Aim of the task: In your answer, every line of the records should be written out exactly.

Task inputs:
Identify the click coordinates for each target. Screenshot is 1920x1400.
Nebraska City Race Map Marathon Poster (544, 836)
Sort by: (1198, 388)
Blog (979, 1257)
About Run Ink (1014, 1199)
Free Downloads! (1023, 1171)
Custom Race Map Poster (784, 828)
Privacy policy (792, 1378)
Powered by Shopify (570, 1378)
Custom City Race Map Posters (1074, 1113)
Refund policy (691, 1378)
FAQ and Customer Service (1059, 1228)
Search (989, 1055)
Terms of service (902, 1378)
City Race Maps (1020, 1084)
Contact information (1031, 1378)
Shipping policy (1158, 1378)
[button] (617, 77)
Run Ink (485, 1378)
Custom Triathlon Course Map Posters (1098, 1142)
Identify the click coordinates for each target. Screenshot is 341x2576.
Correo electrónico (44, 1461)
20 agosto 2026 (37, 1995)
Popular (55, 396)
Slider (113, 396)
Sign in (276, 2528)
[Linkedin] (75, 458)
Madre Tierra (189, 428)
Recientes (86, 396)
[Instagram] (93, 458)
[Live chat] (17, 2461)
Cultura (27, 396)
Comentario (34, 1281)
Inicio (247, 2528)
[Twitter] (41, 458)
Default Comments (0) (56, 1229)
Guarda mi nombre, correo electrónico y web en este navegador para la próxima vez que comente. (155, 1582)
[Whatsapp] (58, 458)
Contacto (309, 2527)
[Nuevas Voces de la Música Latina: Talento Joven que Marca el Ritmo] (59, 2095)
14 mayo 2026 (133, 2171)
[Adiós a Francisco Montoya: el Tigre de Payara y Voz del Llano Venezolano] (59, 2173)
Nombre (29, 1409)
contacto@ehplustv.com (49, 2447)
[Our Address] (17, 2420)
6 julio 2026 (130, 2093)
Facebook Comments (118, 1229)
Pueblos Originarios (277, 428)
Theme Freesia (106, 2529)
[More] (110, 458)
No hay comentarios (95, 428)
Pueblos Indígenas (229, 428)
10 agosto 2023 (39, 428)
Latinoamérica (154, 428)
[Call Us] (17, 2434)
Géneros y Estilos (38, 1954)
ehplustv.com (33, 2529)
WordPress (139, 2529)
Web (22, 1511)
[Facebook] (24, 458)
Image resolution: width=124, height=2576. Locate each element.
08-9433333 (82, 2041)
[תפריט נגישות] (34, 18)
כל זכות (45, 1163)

Answer box:
Identify the click coordinates for each target. Screenshot is 1920x1400.
Nebraska City Race Map Marathon Poster (544, 836)
Sort by: (1198, 388)
Blog (979, 1257)
About Run Ink (1014, 1199)
Free Downloads! (1023, 1171)
Custom Race Map Poster (784, 828)
Privacy policy (792, 1378)
Powered by Shopify (570, 1378)
Custom City Race Map Posters (1074, 1113)
Refund policy (691, 1378)
FAQ and Customer Service (1059, 1228)
Search (989, 1055)
Terms of service (902, 1378)
City Race Maps (1020, 1084)
Contact information (1031, 1378)
Shipping policy (1158, 1378)
[button] (617, 77)
Run Ink (485, 1378)
Custom Triathlon Course Map Posters (1098, 1142)
Identify the click coordinates for each target. Screenshot is 341x2576.
Correo electrónico (44, 1461)
20 agosto 2026 (37, 1995)
Popular (55, 396)
Slider (113, 396)
Sign in (276, 2528)
[Linkedin] (75, 458)
Madre Tierra (189, 428)
Recientes (86, 396)
[Instagram] (93, 458)
[Live chat] (17, 2461)
Cultura (27, 396)
Comentario (34, 1281)
Inicio (247, 2528)
[Twitter] (41, 458)
Default Comments (0) (56, 1229)
Guarda mi nombre, correo electrónico y web en este navegador para la próxima vez que comente. (155, 1582)
[Whatsapp] (58, 458)
Contacto (309, 2527)
[Nuevas Voces de la Música Latina: Talento Joven que Marca el Ritmo] (59, 2095)
14 mayo 2026 (133, 2171)
[Adiós a Francisco Montoya: el Tigre de Payara y Voz del Llano Venezolano] (59, 2173)
Nombre (29, 1409)
contacto@ehplustv.com (49, 2447)
[Our Address] (17, 2420)
6 julio 2026 (130, 2093)
Facebook Comments (118, 1229)
Pueblos Originarios (277, 428)
Theme Freesia (106, 2529)
[More] (110, 458)
No hay comentarios (95, 428)
Pueblos Indígenas (229, 428)
10 agosto 2023 (39, 428)
Latinoamérica (154, 428)
[Call Us] (17, 2434)
Géneros y Estilos (38, 1954)
ehplustv.com (33, 2529)
WordPress (139, 2529)
Web (22, 1511)
[Facebook] (24, 458)
Image resolution: width=124, height=2576. Locate each element.
08-9433333 (82, 2041)
[תפריט נגישות] (34, 18)
כל זכות (45, 1163)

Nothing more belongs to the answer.